The magic motion of moguls

Gravity always wins, one might think. Avalanches roar and skiers plunge inexorably downhill. But moguls—or bumps, as they’re known by skiers—move uphill.

Just ask lead researcher David Bahr, a Regis University professor and former CU geological sciences PhD student; Tad Pfeffer, a professor of civil, environment, and architectural engineering at the University of Colorado; and Ray Browning, a professor at Colorado State University and former CU integrative physiology PhD student.

The three teamed up to confirm their hunch that moguls move uphill.

“I knew that moguls moved uphill,” says Bahr, “to a physicist, this was the only direction that makes sense, but nobody would believe such a counter-intuitive idea. I don’t think Winter Park believed me at first, but they were willing to find out, and they were quite generous in letting us do the research on their mountain.”

The results of that research, an article titled “The surprising motion of ski moguls,” was published in the November issue of Physics Today.

As the article explains, skiers cruise down fresh slopes, unimpeded, turning whenever and wherever they choose. With each cut, with each calculated turn, they push snow into small piles. These piles build over time, creating “bumps” that can’t be easily ignored.

To save knees and ligaments from extreme damage, skiers turn on the underside of moguls.

“To control speed, skiers turn and scrape the snow on the downhill side of the moguls they encounter,” the authors write. “In so doing, they push snow down the mountain and pile it onto the uphill side of the following mogul. As a consequence, each mogul loses material on its downhill side but gains new material on its uphill side.”

This process causes the moguls to migrate uphill. Each skier who traverses the mogul field adds new snow on the uphill side of bumps and shaves some snow off the downhill side.

Essentially, this pushes moguls up the hill. This process of “backward propagation” is not unique to moguls.

“Moguls are a type of kinematic wave, an entity rather different from the more commonly studied dynamic wave,” according to the study.

“The classic example of kinematic waves, and the setting in which kinematic wave theory was formulated, is the flow of cars on a highway,” said Pfeffer.

Furthering the analogy between car and mogul, the article states, “If a car taps its brakes, then the cars behind bunch up and the density of cars increases. That bunching travels backward through the traffic, even though the cars continue to move forward, and so the bunched cars, like moguls, are said to be backward-propagating.”

The study finds that moguls move uphill at roughly 8 centimeters meters a day, or about 10 meters a season. Using this observation along with data from Riflesight Notch in Winter Park, Colo., the authors calculate how much energy it takes to move a mogul each year.

“About 10 skiers go down Riflesight Notch each hour, and the mogul field is open 50 hours per week for five months. So there are about 10,000 runs down Riflesight Notch per season and 80,000 (kilocalories) expended. The field has about 200 moguls; that comes to 400 kcal per mogul each season.”

“An especially unique part of the collaboration was the realization that we were measuring calorie expenditure, and that’s a very hard thing to do without setting up specialized experiments, getting permission to work with human subjects, etc.,” according to Bahr.

It’s that collaboration that makes this project unique.
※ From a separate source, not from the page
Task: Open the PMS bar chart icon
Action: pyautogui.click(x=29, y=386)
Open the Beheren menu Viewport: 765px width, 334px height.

Three outstanding specialists, from three distinct disciplines, each from one of the three top-tier Front Range educational institutions came together to collectively make this research happen.
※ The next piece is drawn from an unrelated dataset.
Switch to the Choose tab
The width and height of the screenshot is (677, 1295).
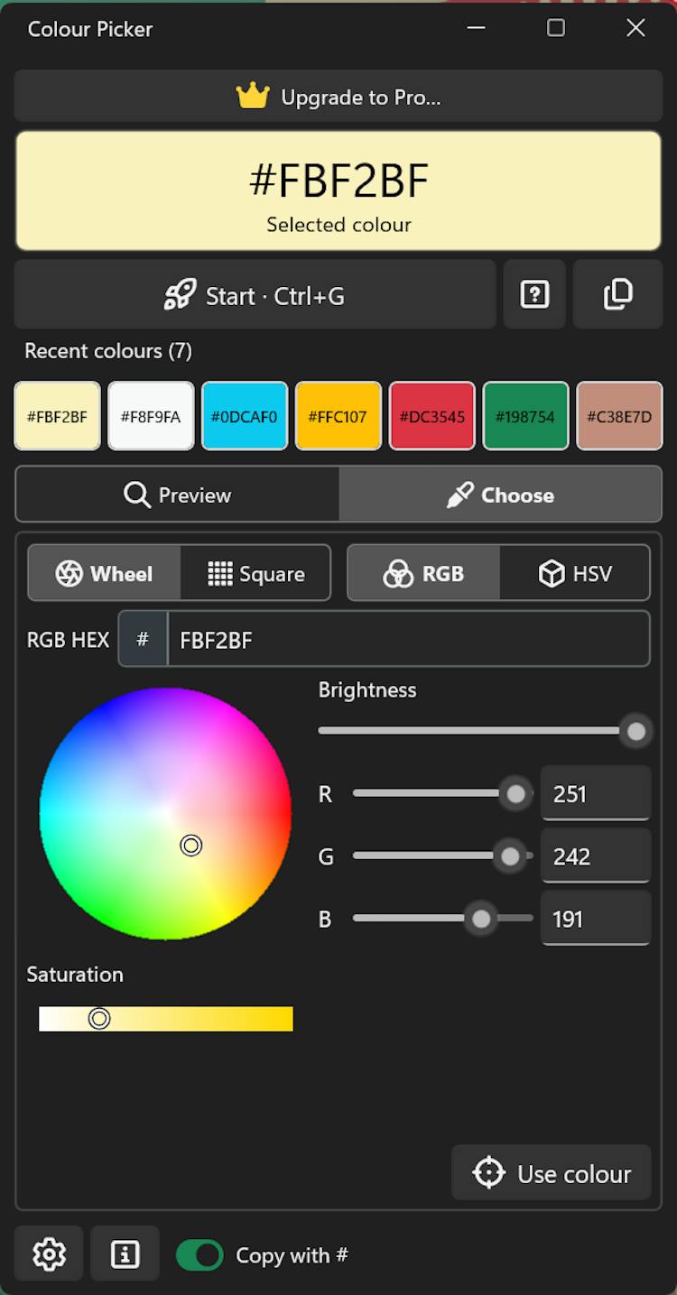(500, 495)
“All three of us are skiers, so we share that common interest; but so many successful research collaborations these days are crossing discipline boundaries. It’s great to get three specialists in different fields all working together. We had a geophysicicist and computer scientist (Dave), a geophysicist and engineer (Tad), and a kinesiologist and specialist in physical activity (Ray),” says Bahr.

“This seemed like a fun opportunity to find out if they actually do migrate uphill and work on some new time-lapse photogrammetric methods at the same time,” adds co-author Pfeffer.
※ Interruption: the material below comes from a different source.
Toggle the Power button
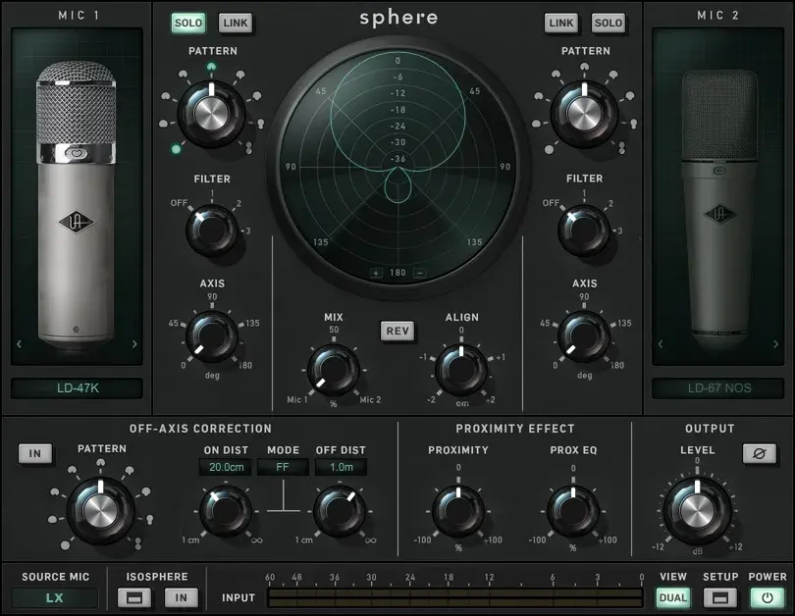Viewport: 795px width, 616px height. [x=767, y=596]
“We used one of Tad’s cameras to do time-lapse photography.  The camera was housed in a waterproof case and set up on the side of a building.  The camera took pictures every hour, all season long.  Each picture became the frame in a movie.  An entire season flies by in just a few seconds of the movie,” Bahr notes.

When the project started, Pfeffer was just starting to work on time-lapse photogrammetry, a process he now uses with some frequency for his work with the Extreme Ice Survey (http://www.extremeicesurvey.org).

The Extreme Ice Survey, founded and directed by CU alumnus James Balog, uses time-lapse photography to document the retreat of glaciers worldwide. His work has been featured on PBS and in National Geographic.

Viewing the video makes it clear that moguls do, in fact, move uphill. But experiments should be replicated, and skiers might well wish to do their own, first-person field research.